I admit a wee bit of guilty schadenfreude about the people who lived lavishly and are having to eat it now, while I drove my boring old car and wore the same old boring clothes and did boring cooking at home, and pumped the money into savings instead...

Posted by: ricki at February 25, 2009 10:47 AM

What say we clone Ricki and Rob and make them part of a mandatory program on just basic personal finance that every high school kid must get before they graduate? You know, what is an ARM, or what kind of loan terms you will get with a credit score of 675 vs 775,that kind of thing.

Of course, if schools don't even care if you can find the bleeping country on a world map.......back to my meds, sorrry.

Posted by: Yojimbo at February 25, 2009 12:36 PM

Yeah, ricki, ain't being boring really boring? ;-p

Mr. B., Rob, the overall point here is making a responsible financial decision, where "responsible" means "I am not living outside my income, either in terms of acceptable risk or ability to pay".

Your case is a great example of responsibility, Rob. You had a plan, based the reality that you could get only ARMs. You considered and accepted the risks, but only long to dump the ARM. It's a gamble, but a considered gamble. There's a difference.

Me, I kept on getting all these re-finance offers from my mortgage lender, for ARMs, slightly lower fixed interest, etc. I have a 30 year fixed rate loan; I kept on blowing them off, but it took a couple of years before they stopped calling me. I was so tempted to write a letter to the effect of, "What, do you think I'm stupid or crazy? I'm ahead on my loan, thanks to extra payments, why would I want to refinance it, just for an extra $100 a month? Give me a break!"

Posted by: JeffS at February 25, 2009 01:15 PM

I bought my house in 1990 on a contract for deed with a five year balloon. That was before housing prices really went crazy. I only had about five grand for a downpayment and my income was not yet good enough to finance the other 90% plus. My monthly payment would be only a little more than what I was then paying in rent. It was a little bit of a risk, but it was a reasonable one at the time I think. Five years later I had a much better income level, a perfect track record of payments, and increased equity in the home, and I got a traditional fixed rate mortgage to cover the balloon. Was it a risk? Yes, but reasonable. Would I do something like that now, or even a few years ago? No way. Like I said, that was before home values got ridiculous.

Posted by: Dave E. at February 25, 2009 03:46 PM

And speaking of Ricki, Bravissima!

Posted by: Ken S, Fifth String on the Banjo of Life at February 25, 2009 04:08 PM

When I bought my place I used almost all the cash I had for the down payment and to pay closing costs. Because being cash poor made me nervous I placed an equity loan with the same lender financing the 30 year fixed mortgage. I've never drawn on the lime, it was only to give me some peace of mind in the event of an emergency.

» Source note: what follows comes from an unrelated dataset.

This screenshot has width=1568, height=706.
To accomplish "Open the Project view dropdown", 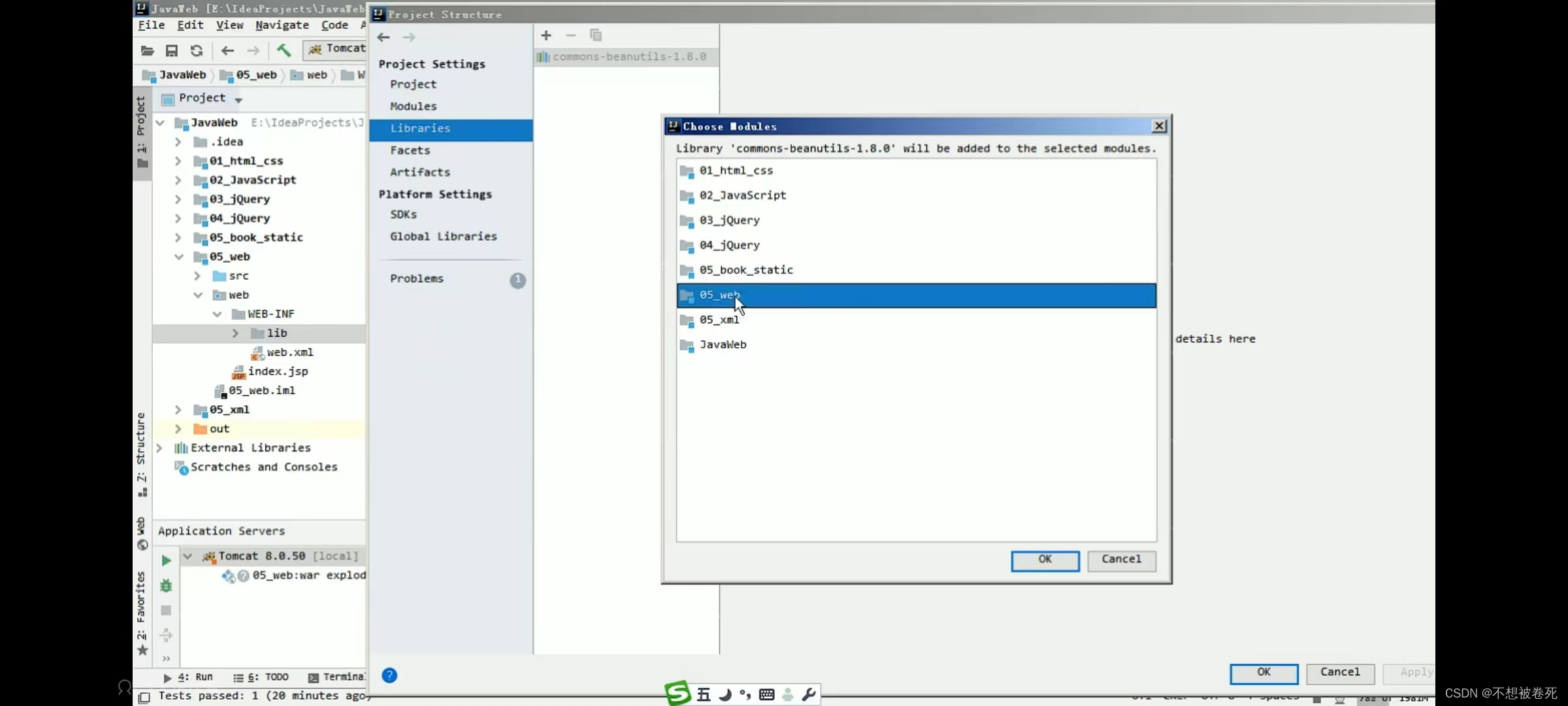I will [238, 99].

I paid extra principal every month because this is not a speculative investment, it's my home.

I'm not happy at the thought of helping bailout irresponsible borrowers, and as long as the federal government is interfering in the housing market I don't see how the market can settle out. Markets don't like uncertainty and uncertainty, or atleast lack of detail, is what the government seems to be pedaling.